Essay··3 min read

The Pressure of 'You Should Always Be Learning'

New technologies drop every week. Do I really need to keep up with all of them? An honest take on the anxiety.

Saturday Morning, Course Playing

Saturday, 10 AM. Got out of bed and opened my laptop. Udemy course. "Systems Programming with Rust." Bought it on sale for 15,800 won. Three weeks ago. Progress: 7%.

I hit play and switched to YouTube within five minutes. Then Twitter. Then back to the course. Then Netflix won. The course advanced 12 minutes. Actual focused time: maybe 4 minutes.

And still, guilt creeps in. Even while resting, the thought "I'm not studying" loops in my head. Resting but not really resting. A weird in-between state.

The Learning Never Ends

In development, it genuinely never ends. New frameworks, new languages, new paradigms. Just this month, additions to my "study later" list:

  • Rust (been "later" for three months now)
  • WebAssembly
  • AI agent frameworks
  • Advanced Kubernetes
  • Latest CSS features

This list never gets shorter. Remove one, two more get added. Like a hydra. And every time I look at it, the anxiety of "I'm falling behind" washes over me.

When I see a same-age developer on Twitter posting "built a side project in Rust" — urgency hits before congratulations do. When did they learn it? What was I doing?

Failed Learning Attempts

My failure log from the past year:

  1. Bought 3 Rust online courses. Completed: 0.
  2. "One commit a day" challenge. Gave up after 17 days.
  3. Weekly tech blog post. 3 consecutive weeks, then a 2-month gap.
  4. Joined an algorithm study group. Attended 4 times, then ghosted.

There's a pattern. The initial enthusiasm lasts 2-3 weeks, momentum dies, and things fizzle out.

(Every time: "this time for real.")

But Realistically, I Can't Do Everything

Cold hard truth: I can't learn every technology. There physically isn't enough time.

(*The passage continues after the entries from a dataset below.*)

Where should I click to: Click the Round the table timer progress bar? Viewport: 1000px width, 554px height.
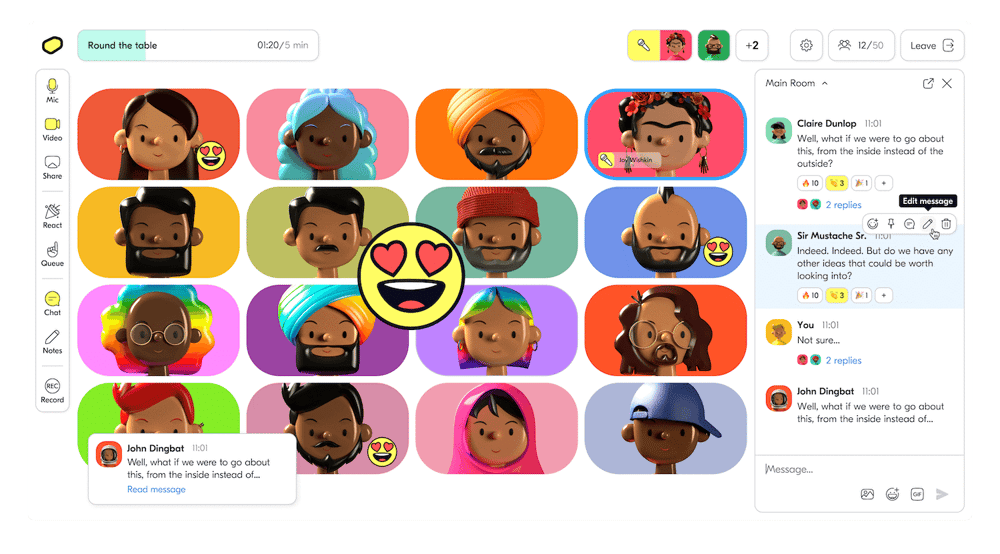coord(198,45)
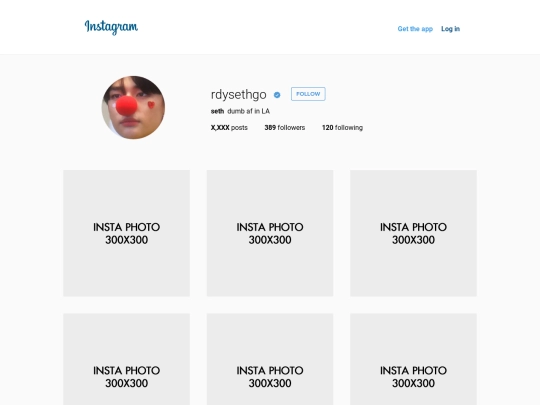
Task: Click the red clown nose on the avatar
Action: click(x=126, y=105)
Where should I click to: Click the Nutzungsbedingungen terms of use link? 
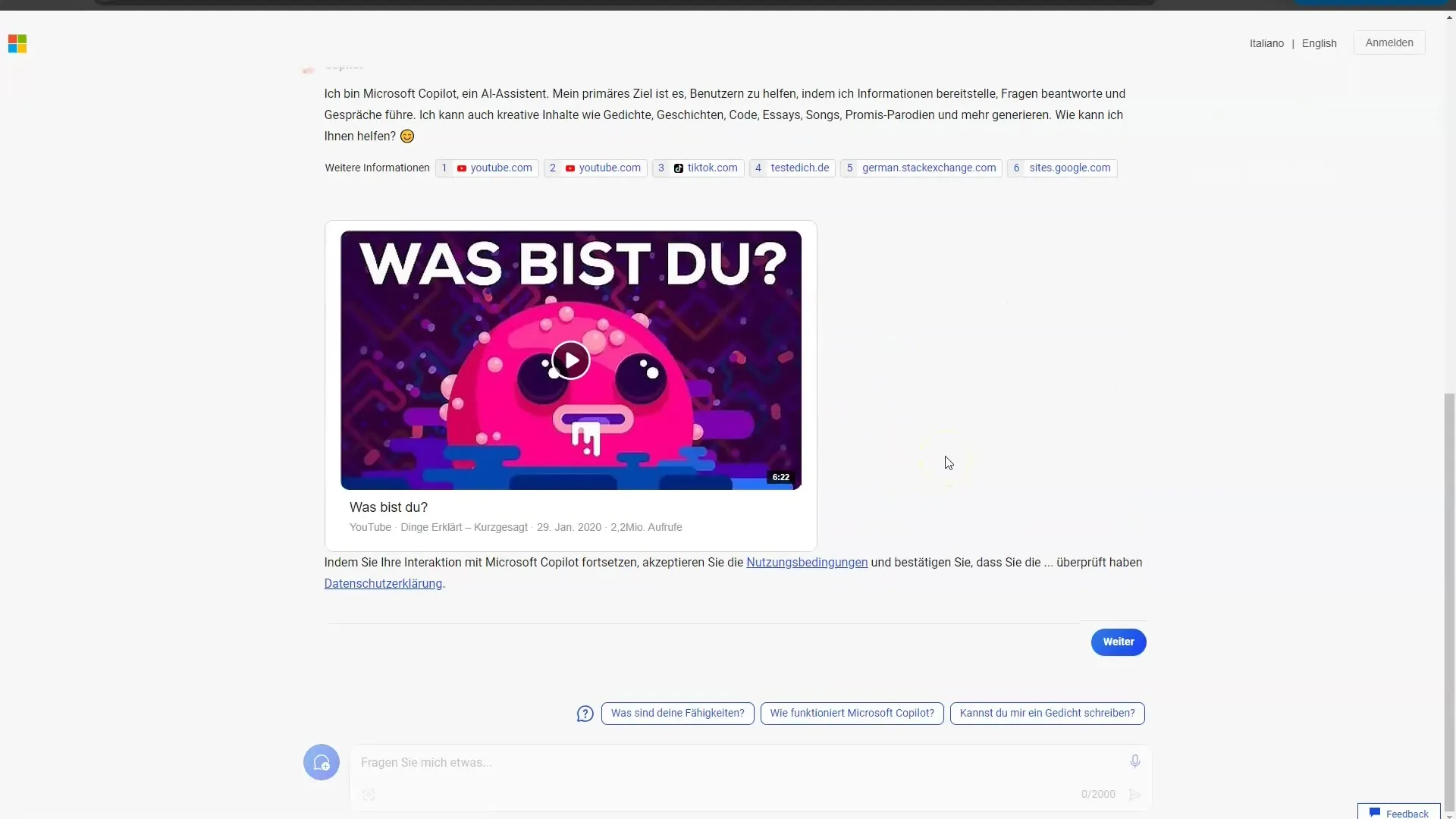tap(807, 562)
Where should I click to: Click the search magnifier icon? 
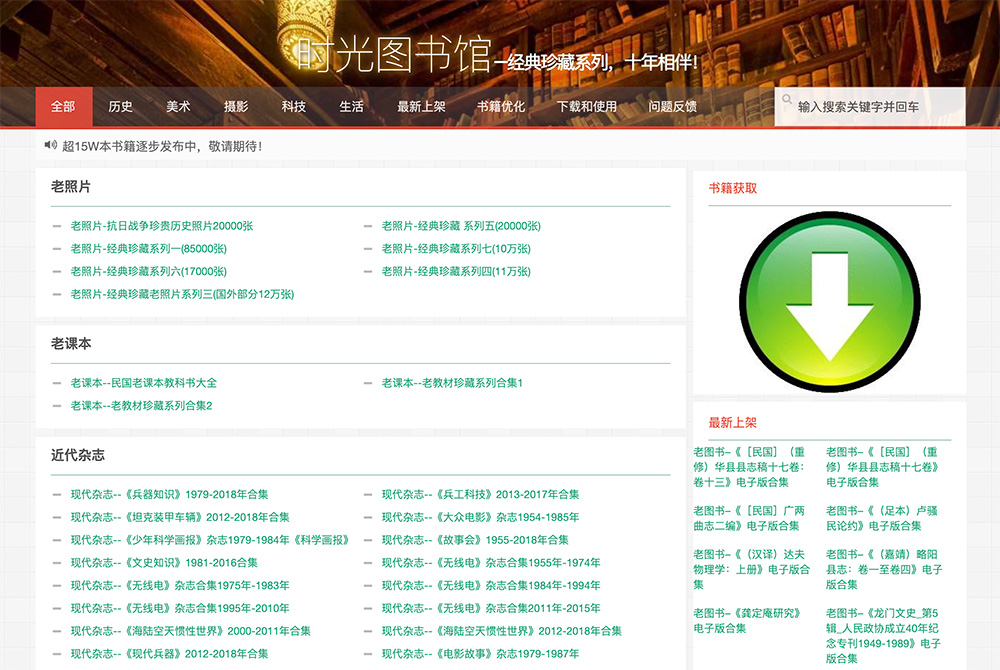coord(788,101)
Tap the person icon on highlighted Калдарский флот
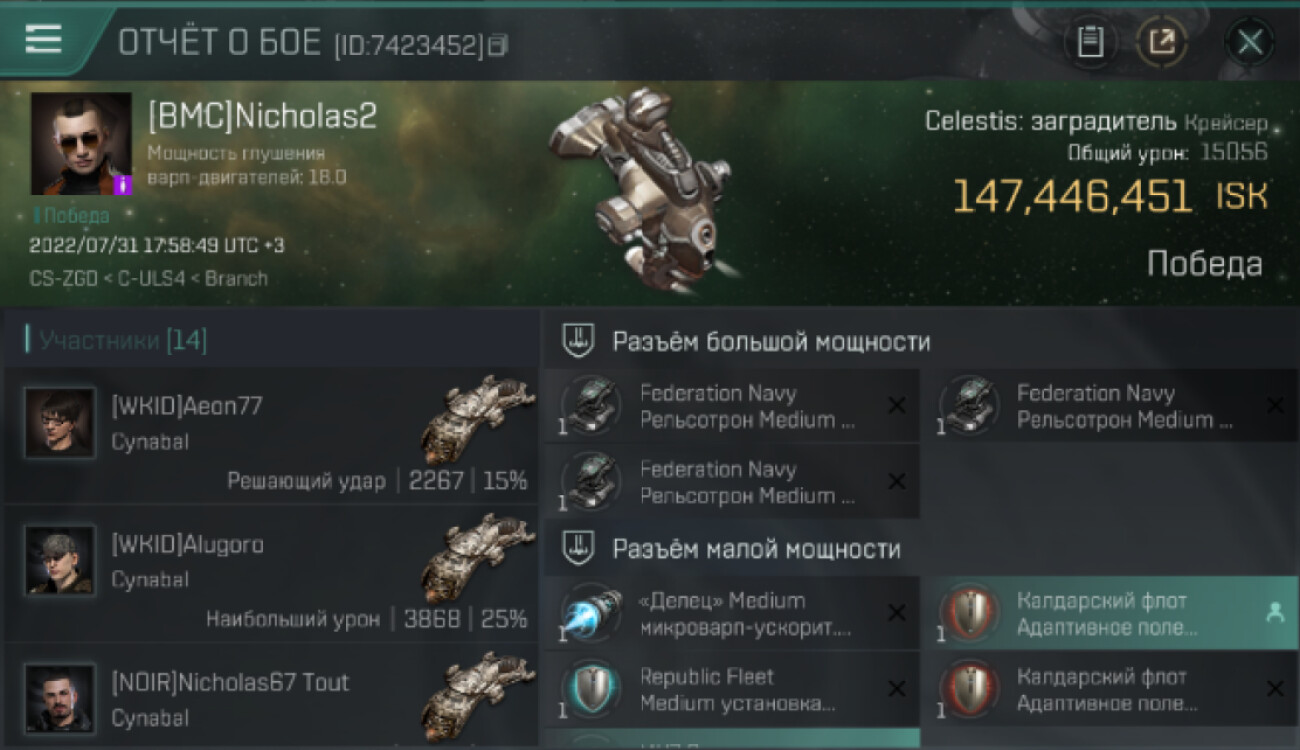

Work 8 hours, commute 1.5 hours, meals and daily life 3 hours, sleep 7 hours. That leaves 4.5 hours, and I can't pour all of those into studying. I'm human. I want to watch Netflix, play games, or just zone out sometimes.

But social media makes it look like everyone's studying. "What'd you do this weekend?" "Started a new project." Makes me feel like I'm the only one slacking.

Is everyone really that hard-working, or are they only posting the hard-working moments? Probably the latter. But knowing that doesn't stop the comparison.

"Focus and Prioritize," They Say

"Don't try to do everything — focus and prioritize." Correct advice. But I don't know what to focus on. Rust is the future. AI is essential. Can't survive without cloud. They all sound right, so I feel like I need to do all of them, and trying to do everything means nothing goes deep.

So I asked myself: what am I actually good at right now? TypeScript, React, Next.js. That's enough to make a living today. But will it be enough in five years?

That question is the core of the anxiety. Things are fine now, but the future is uncertain. And the pressure to sacrifice the present for the future.

I don't have the answer. Not yet.

Today, the Udemy course progress remains at 7%.